| What you should do |
Please set down, unchanged, each line from the one with "Image resolution: width=1568" to the final line of the data below, both included. Drop the pictures.

Collected data entries
▶
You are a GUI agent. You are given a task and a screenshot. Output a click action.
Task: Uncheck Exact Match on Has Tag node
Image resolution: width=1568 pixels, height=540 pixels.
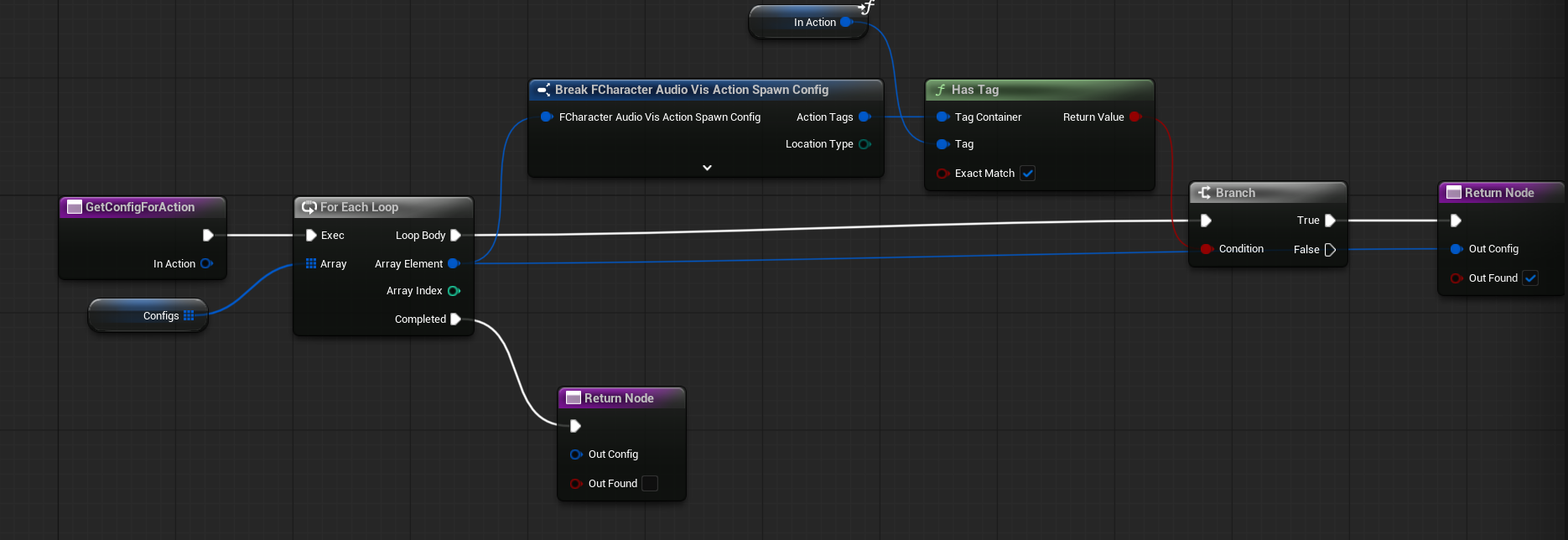(1028, 174)
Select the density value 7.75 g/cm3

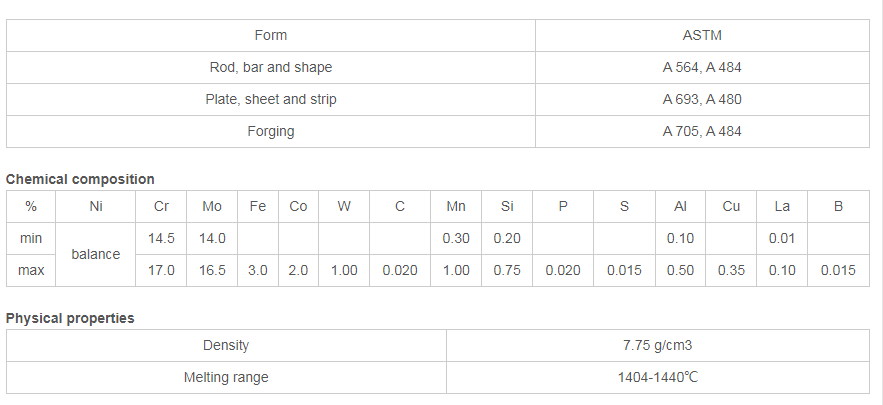(658, 345)
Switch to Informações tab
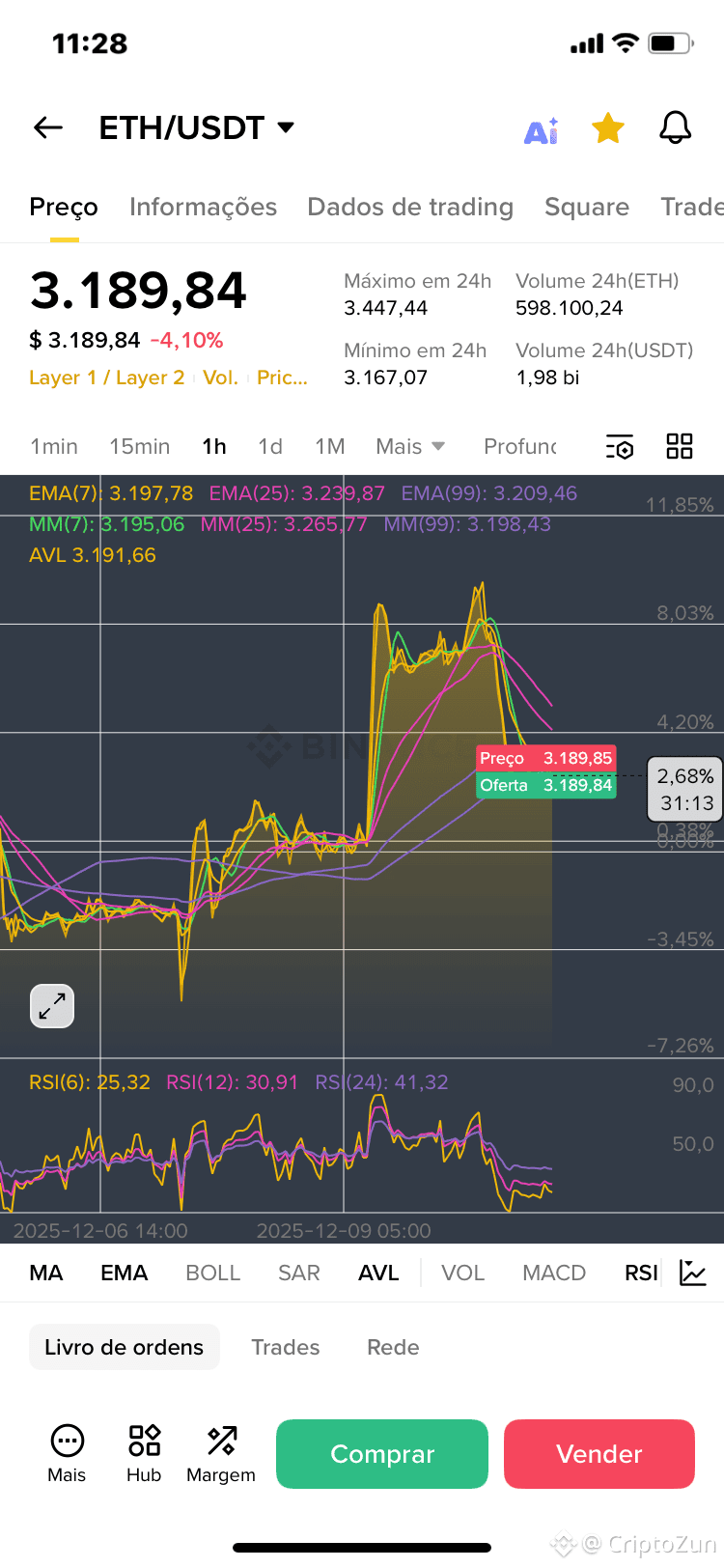724x1568 pixels. pos(203,207)
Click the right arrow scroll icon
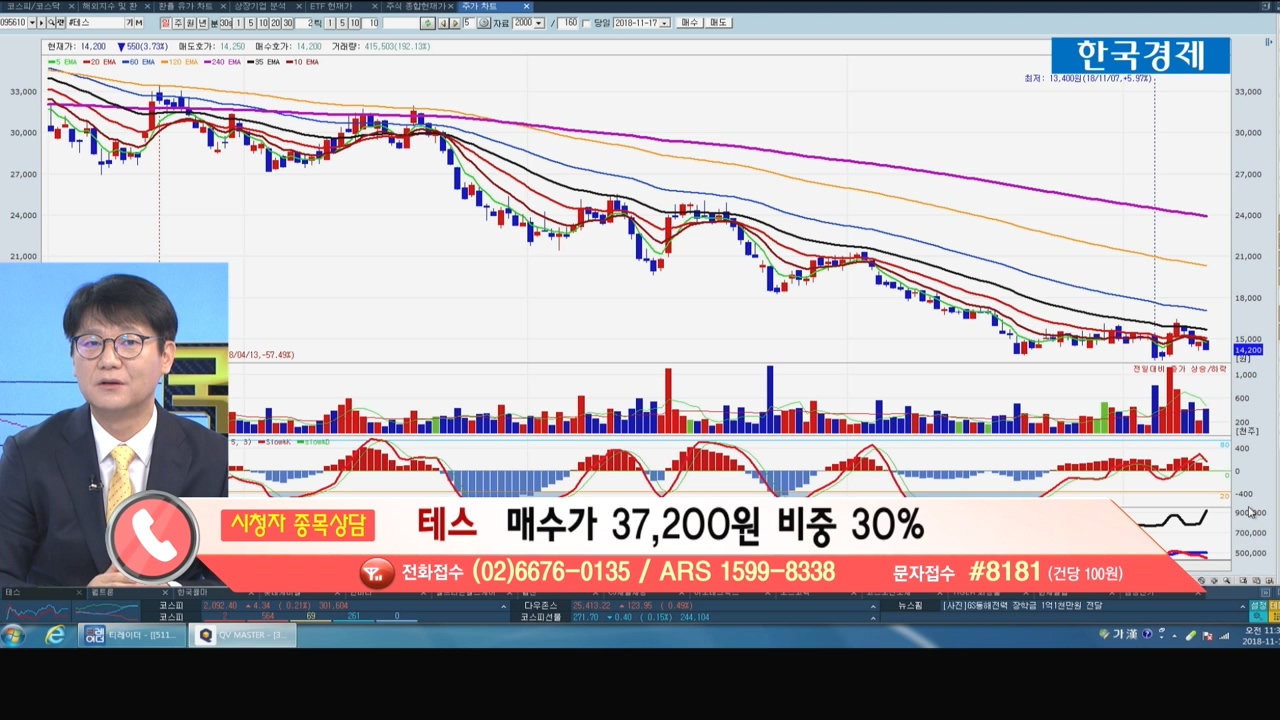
◀
| Solution to this task |
Image resolution: width=1568 pixels, height=540 pixels.
(1028, 174)
Select the density value 7.75 g/cm3

(658, 345)
Switch to Informações tab
724x1568 pixels. pos(203,207)
Click the right arrow scroll icon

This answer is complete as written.